It was August of 1979, the summer I met Linda. After a 6 week externship at MSU, she had left Lansing to return to her parent’s and college in Missouri, and I had a week of vacation. So I packed my bike in my pickup, and drove 5 hours north to St. Ignace, Michigan, arriving at Noon. I parked my truck and paid for a weeks parking in one of the Mackinaw Island overnight lots. Then I pulled my bike out and loaded my gear for a week of solo touring in the UP. On the way out of town and across the Highway from Castle Rock, there is road sign with miles and distances for the eastern UP. I stopped and out came my camera and tripod, and I took a self portrait under the sign. I now have pictures at that road sign from over a half dozen trips, spanning four decades.
My first UP road sign picture, 1977 |
By 1979, Northern Michigan and the Upper Peninsula, the UP (pronounce both letters), had become my favorite bicycling destination. While growing up in southern Michigan, our family had seldom traveled farther north than Lansing or Grand Rapids. We lived on a tourist lake, helping my grandmother run a tourist lake resort, so why go to a lake for vacation? Then my first bike tour, on the Labor Day weekend before my senior year in high school, took me to Mackinaw City and across the Mackinac Bridge. That was my first DALMAC (of four, so far) and on that 4-day, 350 mile trip I experienced all the wonders of northern Michigan; the endless forests, the inland dunes and hills, and the shores of Lake Michigan, all by bike at 14 mph. But St. Ignace was as far as I got that trip, and a repeat of that first trip the following year. Over the next 4 years, I made two weekend trip from St. Ignace to the Sault Ste. Marie and back, once solo, and once with a brother and a friend. But the `79 trip would be my first long touring ride solo.
There was a level of isolation and independence in that trip might be hard to contemplate in the digital today. As I rolled east out of St. Ignace along the north shore of Lake Huron toward Detour Village, calling home was by pay phone. The only mail took stamps, and any pictures I took would (or maybe not,) be locked in the camera and on film until the Kodak mailer returned the slides a couple weeks in the future. Trip research was finding county map books and atlases, or waiting weeks for response’s by mail from local riders, but usually you navigated with a state highway map with notes in the margin.
My gear was pretty simple, a pair of panniers on the rear rack, and stuff sacks rigged as panniers for my tent and sleeping bag on the front rack. I had never liked the way a stacked load on a rear rack had made the bike handle, and I was already experimenting and with front loads a few years before “low-rider” front racks were common. My first Eclipse brand handlebar bag held a 35mm camera and a spare lens, along with maps, film, and my wallet.

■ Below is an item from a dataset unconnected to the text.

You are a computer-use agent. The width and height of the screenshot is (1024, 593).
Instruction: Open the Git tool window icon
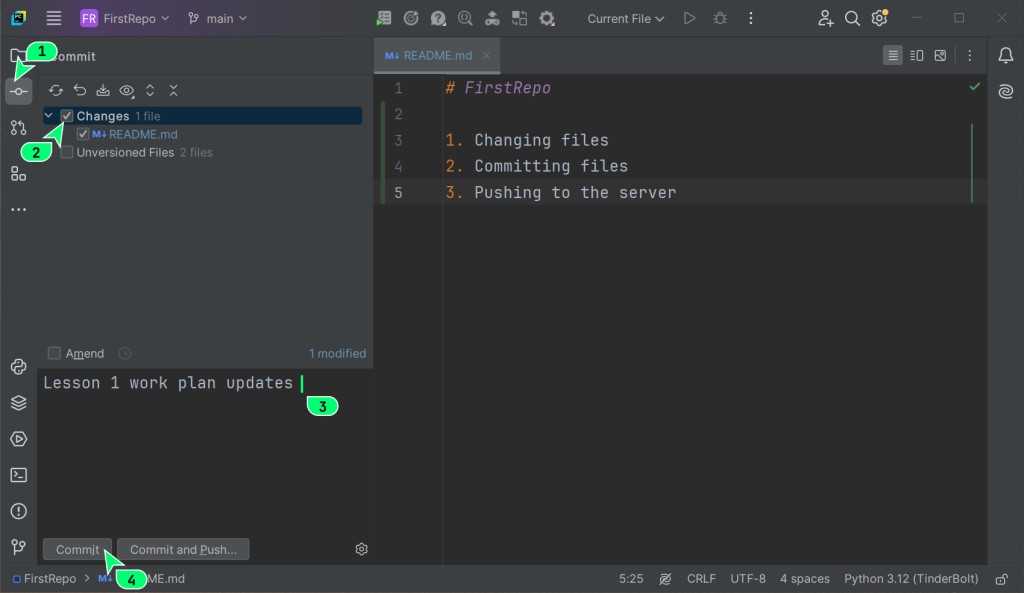(x=18, y=547)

My clothing was a mix of cotton wool and gear, with a couple pairs of wool cycling shorts, a light wool sweater, and wool arm warmers and leg warmers. I was riding in t-shirts mostly, with a nylon wind breaker and a bicyclists rain cape. I had a a pair of lightweight cargo pants for the campground (no jeans, they were too heavy), and for shoes I had a pair Beta Bikers, a very popular cotton cycling shoe that weren’t much more than low-cotton running flats with an extra thick sole. For sleeping, I had a very small 2-man a-frame tent, and a very-light first generation synthetic sleeping bag, with a 3/4 length foam pad. I was packed pretty light, and had done it all on a pretty reasonable budget. My gear list has changed only in fabrics over the years since.
For hot meals in camp, I had a SVEA 123 backpacking stove that burned white gas, and required a meticulous lighting ritual that involved an exciting, three foot tall open flame. Once the brass fuel tank warmed up and self-pressurized, it cooked with a blow torch roar that sounded like small jet plane taking off. I boiled noodles and soups and the occasional freeze dried meal with a two nested aluminum pans, with a base and windscreen that held the entire package. Breakfast was usually cold bagels and spreads, and lunch was found along the way. Bicycle touring was once described by a friend as “Five meals a day, plus snacks”, and it really was a constant grazing through cookies, donuts, muffins, fruit and staples picked up in stores, and eaten as the miles rolled by.